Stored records
========================

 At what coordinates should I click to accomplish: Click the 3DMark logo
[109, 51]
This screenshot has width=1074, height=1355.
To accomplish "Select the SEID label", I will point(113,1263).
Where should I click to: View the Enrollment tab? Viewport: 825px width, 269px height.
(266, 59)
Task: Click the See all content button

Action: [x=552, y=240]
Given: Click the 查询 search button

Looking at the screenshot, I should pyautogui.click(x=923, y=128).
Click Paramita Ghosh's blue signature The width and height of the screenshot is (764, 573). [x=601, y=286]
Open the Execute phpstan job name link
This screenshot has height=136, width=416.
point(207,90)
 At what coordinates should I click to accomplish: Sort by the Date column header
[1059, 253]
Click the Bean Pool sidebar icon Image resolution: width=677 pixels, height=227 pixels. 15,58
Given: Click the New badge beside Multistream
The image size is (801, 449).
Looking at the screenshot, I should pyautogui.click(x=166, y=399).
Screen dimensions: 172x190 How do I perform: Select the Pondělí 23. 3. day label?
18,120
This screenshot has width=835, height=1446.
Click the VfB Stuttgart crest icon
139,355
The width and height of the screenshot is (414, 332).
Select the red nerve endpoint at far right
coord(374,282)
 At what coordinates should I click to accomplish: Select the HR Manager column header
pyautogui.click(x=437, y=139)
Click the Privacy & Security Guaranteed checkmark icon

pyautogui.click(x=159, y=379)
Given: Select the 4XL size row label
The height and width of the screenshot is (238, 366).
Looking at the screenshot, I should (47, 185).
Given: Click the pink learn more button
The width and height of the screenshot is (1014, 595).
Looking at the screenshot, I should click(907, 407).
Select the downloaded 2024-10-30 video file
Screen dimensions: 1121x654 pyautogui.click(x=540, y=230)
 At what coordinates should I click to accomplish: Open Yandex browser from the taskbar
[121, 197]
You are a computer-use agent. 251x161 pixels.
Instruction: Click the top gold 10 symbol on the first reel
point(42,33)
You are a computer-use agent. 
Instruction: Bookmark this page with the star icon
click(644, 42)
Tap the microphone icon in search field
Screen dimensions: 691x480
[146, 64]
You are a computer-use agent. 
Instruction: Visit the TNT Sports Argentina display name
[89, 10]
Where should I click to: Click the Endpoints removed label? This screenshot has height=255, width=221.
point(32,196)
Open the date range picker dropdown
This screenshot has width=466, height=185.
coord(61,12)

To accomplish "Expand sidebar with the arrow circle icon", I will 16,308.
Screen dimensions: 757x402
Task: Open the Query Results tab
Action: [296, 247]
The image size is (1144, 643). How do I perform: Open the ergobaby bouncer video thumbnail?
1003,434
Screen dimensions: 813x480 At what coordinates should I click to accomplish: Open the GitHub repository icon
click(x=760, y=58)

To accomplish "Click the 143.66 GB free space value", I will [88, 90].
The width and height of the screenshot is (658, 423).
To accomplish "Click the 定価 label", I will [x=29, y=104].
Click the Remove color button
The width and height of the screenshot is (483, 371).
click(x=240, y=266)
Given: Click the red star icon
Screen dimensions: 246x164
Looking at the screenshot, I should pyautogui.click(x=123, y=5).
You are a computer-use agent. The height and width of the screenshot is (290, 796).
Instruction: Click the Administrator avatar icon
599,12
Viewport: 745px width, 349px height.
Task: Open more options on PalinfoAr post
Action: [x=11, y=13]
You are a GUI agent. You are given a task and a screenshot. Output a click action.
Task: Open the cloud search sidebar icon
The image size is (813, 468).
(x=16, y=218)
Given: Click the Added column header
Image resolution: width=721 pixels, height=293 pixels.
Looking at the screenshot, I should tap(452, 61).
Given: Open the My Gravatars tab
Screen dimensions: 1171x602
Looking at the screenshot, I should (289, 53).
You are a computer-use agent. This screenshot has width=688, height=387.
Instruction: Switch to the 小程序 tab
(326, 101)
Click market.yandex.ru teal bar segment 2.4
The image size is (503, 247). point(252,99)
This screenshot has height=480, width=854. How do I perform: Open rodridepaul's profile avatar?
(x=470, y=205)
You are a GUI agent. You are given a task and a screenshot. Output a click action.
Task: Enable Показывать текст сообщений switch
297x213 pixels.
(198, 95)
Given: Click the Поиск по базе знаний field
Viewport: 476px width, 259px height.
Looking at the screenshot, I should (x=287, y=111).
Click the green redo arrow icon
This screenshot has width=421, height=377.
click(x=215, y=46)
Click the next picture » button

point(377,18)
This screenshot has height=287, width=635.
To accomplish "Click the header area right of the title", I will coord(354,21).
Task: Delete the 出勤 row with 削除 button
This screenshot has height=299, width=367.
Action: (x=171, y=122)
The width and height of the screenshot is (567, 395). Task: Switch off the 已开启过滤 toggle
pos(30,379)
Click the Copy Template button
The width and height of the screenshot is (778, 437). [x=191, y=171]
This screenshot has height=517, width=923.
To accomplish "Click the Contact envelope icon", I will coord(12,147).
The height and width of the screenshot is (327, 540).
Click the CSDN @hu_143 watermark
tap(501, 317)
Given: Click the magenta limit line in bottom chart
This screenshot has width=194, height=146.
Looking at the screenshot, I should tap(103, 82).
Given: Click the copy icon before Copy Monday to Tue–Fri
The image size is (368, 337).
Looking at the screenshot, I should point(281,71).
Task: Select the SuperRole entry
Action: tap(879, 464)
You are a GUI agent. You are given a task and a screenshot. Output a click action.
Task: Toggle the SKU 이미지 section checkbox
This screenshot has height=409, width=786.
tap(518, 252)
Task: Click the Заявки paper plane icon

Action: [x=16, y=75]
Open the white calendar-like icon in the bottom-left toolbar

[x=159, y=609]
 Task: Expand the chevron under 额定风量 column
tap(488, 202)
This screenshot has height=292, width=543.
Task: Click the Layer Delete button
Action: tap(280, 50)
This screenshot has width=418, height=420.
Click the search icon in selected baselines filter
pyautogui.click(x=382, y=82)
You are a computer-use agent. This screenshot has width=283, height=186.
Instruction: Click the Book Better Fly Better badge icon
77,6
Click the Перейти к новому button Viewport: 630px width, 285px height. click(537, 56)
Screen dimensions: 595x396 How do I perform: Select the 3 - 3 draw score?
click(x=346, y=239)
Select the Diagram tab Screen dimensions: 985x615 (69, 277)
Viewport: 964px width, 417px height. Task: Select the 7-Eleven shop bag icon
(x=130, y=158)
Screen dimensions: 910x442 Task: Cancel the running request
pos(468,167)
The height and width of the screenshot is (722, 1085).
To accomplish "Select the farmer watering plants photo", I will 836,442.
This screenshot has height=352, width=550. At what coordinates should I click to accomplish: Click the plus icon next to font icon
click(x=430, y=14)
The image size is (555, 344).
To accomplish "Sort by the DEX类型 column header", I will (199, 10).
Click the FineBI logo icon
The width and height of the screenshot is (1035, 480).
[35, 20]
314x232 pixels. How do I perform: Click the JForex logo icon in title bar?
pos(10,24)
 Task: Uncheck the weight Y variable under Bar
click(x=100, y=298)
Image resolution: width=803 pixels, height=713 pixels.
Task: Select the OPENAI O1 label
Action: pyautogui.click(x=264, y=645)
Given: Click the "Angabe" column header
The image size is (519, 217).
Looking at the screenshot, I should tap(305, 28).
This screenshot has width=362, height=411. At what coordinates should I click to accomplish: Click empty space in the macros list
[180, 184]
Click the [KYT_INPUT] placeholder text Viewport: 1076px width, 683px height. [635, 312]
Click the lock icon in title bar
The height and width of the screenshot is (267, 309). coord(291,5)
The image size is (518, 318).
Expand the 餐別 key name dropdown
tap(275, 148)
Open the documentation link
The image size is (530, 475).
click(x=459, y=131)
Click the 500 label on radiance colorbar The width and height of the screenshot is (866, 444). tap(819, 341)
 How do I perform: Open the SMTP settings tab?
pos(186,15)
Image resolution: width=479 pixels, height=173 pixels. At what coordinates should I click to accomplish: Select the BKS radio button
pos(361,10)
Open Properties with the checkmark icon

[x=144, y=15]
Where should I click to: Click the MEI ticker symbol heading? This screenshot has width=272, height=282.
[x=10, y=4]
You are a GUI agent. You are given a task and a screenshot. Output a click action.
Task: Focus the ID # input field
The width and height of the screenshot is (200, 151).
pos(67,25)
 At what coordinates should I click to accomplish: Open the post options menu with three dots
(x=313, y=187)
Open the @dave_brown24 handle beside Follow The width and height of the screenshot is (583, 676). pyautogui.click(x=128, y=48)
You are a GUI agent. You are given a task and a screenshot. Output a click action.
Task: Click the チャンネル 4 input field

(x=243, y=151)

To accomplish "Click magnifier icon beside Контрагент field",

========================

Exercise
Counting only the lines that include "beside", state how many there are in the entries, and nothing else.

Task solution
3